# Instructions for the task:
Transcribe the data exactly, stopping after the "درباره ما [link] (986, 2396)" line.

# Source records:

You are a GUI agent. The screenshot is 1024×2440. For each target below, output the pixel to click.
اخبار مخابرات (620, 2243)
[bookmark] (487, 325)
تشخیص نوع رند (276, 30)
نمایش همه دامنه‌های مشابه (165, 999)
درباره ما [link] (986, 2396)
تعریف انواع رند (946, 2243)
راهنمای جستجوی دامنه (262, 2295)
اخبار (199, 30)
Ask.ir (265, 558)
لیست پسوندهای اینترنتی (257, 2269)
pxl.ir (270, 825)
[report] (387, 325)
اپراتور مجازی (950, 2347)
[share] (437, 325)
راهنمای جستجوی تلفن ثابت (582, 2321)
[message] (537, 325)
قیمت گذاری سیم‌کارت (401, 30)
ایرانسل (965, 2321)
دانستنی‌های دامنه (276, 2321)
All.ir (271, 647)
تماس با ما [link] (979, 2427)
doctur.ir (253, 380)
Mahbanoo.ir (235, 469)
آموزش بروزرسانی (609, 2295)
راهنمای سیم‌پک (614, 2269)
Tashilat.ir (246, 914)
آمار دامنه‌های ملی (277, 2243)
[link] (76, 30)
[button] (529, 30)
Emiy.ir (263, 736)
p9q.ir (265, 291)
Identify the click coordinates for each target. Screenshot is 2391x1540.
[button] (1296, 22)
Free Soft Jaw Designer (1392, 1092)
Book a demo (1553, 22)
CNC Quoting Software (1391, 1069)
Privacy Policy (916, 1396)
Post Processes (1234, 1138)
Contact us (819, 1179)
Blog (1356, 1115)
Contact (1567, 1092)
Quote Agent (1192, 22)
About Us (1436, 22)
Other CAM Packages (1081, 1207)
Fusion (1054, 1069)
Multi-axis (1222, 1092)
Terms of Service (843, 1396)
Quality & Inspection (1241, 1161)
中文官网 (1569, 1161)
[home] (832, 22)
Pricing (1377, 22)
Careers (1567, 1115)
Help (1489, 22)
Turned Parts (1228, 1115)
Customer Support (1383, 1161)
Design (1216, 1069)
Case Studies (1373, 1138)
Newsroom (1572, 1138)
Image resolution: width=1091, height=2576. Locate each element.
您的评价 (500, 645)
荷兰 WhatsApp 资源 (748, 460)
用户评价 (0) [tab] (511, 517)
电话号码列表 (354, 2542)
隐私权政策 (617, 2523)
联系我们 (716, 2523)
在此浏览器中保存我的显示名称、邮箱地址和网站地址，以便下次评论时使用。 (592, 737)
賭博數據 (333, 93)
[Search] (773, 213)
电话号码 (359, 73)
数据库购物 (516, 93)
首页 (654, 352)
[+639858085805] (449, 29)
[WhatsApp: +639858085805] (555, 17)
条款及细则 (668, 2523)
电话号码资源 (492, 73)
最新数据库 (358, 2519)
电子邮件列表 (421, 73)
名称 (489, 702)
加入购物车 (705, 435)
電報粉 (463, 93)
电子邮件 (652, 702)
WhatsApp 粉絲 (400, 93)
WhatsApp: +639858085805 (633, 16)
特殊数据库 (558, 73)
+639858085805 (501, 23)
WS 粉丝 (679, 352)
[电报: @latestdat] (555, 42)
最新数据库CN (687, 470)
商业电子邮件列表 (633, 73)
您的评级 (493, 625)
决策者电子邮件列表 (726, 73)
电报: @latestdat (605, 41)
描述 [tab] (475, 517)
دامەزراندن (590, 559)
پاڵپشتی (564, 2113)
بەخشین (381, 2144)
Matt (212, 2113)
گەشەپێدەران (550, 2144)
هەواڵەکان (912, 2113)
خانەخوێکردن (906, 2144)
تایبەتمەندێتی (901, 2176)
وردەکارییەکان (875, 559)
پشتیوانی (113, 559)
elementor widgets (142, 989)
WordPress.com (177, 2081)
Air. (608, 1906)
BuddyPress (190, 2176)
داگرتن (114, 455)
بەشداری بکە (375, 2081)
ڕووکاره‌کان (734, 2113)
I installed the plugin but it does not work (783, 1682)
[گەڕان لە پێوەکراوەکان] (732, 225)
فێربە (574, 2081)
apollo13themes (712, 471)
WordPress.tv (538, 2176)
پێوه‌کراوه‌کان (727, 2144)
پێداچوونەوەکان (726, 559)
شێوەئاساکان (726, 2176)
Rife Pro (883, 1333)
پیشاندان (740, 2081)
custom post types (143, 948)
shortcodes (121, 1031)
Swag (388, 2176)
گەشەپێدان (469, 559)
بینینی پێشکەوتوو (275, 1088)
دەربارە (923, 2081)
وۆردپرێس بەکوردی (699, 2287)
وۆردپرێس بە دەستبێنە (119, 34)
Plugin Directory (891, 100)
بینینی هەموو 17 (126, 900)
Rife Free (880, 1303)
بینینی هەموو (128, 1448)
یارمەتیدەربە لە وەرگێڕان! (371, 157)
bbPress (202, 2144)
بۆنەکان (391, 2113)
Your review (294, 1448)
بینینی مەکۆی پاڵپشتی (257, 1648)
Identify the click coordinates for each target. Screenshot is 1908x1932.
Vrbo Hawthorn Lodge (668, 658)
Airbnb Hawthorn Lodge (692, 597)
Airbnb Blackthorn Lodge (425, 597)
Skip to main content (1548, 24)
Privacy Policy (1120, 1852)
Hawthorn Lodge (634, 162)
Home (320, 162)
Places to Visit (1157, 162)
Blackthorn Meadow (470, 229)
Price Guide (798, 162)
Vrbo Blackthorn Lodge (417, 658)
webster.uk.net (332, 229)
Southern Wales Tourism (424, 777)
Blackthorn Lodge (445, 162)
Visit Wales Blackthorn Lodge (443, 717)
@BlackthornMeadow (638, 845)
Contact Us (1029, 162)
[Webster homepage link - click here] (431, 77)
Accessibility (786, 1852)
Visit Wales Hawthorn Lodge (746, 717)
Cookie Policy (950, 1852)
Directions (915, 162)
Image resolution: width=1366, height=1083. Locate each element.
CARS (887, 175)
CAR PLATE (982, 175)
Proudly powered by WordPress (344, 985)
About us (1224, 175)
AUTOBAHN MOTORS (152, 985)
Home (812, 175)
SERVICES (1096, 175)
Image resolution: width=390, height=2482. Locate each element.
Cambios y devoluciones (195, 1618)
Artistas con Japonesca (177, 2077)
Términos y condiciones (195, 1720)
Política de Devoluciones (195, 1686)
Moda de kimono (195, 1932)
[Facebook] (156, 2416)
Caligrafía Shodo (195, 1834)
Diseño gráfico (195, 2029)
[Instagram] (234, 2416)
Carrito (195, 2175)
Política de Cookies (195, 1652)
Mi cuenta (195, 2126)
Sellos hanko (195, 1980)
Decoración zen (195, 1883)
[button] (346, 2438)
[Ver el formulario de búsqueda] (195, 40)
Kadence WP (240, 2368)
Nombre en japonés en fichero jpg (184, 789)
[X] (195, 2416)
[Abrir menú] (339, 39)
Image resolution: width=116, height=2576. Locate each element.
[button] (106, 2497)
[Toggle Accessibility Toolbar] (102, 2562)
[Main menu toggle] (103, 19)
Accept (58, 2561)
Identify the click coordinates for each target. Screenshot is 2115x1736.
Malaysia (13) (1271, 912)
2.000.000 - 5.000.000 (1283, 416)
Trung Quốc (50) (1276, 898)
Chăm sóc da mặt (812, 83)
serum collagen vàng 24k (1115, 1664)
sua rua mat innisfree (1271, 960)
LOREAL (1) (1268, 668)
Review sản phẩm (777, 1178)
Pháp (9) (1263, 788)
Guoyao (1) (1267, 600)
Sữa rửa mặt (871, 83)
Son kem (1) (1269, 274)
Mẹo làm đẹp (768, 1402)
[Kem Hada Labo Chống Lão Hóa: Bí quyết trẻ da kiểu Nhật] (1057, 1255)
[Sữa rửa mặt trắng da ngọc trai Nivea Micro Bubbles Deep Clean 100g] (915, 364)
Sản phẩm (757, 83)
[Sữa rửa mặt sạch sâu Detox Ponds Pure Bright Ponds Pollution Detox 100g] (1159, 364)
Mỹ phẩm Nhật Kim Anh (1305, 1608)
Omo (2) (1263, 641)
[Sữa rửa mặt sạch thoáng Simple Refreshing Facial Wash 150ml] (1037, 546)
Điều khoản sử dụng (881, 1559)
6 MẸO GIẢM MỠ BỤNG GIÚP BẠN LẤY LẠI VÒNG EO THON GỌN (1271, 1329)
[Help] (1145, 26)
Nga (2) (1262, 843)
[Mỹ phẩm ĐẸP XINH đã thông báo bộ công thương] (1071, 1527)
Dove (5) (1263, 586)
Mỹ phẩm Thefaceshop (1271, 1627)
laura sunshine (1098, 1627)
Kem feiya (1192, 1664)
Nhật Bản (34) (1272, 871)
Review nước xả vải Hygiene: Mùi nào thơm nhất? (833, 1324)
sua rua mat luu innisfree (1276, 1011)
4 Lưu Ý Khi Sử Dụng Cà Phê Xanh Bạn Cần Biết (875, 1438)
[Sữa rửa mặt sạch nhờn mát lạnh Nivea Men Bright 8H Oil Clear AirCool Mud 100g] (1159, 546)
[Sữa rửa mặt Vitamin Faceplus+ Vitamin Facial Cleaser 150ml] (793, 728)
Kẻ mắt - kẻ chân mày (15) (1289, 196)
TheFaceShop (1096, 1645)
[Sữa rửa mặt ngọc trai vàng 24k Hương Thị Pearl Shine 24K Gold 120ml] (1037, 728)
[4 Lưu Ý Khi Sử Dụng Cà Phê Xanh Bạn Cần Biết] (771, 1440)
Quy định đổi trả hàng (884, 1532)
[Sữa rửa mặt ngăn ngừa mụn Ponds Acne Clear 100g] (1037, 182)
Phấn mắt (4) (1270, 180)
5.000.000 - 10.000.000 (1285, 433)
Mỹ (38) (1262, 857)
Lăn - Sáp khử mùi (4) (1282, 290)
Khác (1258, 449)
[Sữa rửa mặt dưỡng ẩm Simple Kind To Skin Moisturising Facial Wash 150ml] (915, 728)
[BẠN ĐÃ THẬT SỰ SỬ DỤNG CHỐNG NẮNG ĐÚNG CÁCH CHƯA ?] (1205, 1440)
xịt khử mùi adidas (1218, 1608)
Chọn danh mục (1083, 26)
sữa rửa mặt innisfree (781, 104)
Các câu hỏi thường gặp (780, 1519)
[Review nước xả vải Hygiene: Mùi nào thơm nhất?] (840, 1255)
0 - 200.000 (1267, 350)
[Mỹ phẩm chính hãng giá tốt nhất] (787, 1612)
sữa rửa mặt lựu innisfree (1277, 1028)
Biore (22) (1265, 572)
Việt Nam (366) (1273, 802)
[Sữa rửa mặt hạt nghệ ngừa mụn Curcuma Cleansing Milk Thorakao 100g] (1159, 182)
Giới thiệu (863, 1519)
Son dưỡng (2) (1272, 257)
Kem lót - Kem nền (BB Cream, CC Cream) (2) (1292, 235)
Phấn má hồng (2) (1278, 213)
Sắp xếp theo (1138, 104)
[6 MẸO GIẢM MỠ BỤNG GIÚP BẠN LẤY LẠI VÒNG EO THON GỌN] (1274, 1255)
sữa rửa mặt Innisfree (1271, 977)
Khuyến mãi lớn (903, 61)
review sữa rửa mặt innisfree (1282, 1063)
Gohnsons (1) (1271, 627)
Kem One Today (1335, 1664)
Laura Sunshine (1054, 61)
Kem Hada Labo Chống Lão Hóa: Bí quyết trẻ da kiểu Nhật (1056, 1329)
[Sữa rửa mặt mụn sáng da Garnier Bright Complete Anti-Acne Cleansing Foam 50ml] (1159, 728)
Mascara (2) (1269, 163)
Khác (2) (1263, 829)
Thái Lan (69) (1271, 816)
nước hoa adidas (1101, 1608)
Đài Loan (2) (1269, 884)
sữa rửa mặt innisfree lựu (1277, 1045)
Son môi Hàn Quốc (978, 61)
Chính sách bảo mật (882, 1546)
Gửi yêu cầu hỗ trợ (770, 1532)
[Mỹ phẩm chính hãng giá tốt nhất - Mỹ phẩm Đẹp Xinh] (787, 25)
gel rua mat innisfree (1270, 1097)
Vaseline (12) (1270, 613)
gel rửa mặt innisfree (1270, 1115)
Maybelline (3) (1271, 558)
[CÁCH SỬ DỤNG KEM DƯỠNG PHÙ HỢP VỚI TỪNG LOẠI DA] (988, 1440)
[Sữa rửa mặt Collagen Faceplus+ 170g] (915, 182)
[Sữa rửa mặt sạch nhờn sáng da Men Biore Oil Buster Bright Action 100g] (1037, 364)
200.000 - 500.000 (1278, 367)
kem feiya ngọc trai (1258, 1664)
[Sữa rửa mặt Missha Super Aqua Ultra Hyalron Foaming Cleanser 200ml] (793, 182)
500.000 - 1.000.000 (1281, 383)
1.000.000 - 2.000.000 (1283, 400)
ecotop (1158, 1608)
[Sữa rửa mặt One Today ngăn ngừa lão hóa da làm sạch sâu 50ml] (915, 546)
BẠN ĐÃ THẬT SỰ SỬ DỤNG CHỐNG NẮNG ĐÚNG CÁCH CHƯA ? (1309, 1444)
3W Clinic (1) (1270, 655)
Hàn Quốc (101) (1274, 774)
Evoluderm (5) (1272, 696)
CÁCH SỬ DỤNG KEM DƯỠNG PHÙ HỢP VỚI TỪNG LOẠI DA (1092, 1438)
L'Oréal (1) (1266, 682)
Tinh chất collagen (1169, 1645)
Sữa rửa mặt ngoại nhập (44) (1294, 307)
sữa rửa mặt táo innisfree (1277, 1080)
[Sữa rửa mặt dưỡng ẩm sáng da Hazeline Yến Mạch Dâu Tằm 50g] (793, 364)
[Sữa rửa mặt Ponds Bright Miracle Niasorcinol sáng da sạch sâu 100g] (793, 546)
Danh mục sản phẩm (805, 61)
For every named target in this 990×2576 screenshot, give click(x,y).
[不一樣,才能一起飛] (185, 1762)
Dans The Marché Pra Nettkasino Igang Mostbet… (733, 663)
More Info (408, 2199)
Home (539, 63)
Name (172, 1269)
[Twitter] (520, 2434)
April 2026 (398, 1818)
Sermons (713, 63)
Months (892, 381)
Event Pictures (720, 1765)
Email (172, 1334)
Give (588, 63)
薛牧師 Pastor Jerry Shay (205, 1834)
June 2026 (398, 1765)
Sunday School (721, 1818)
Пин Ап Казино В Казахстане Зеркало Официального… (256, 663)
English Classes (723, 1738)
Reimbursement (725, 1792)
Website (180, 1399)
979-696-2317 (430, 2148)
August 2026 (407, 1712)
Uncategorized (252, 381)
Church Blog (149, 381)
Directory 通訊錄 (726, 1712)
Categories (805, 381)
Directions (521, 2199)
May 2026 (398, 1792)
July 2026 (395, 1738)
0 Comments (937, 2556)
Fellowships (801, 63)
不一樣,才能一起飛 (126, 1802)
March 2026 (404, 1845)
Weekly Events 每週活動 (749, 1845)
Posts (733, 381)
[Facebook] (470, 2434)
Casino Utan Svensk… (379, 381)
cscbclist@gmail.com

# Exercise answer:
You are a GUI agent. The screenshot is 1024×2440. For each target below, output the pixel to click.
اخبار مخابرات (620, 2243)
[bookmark] (487, 325)
تشخیص نوع رند (276, 30)
نمایش همه دامنه‌های مشابه (165, 999)
درباره ما [link] (986, 2396)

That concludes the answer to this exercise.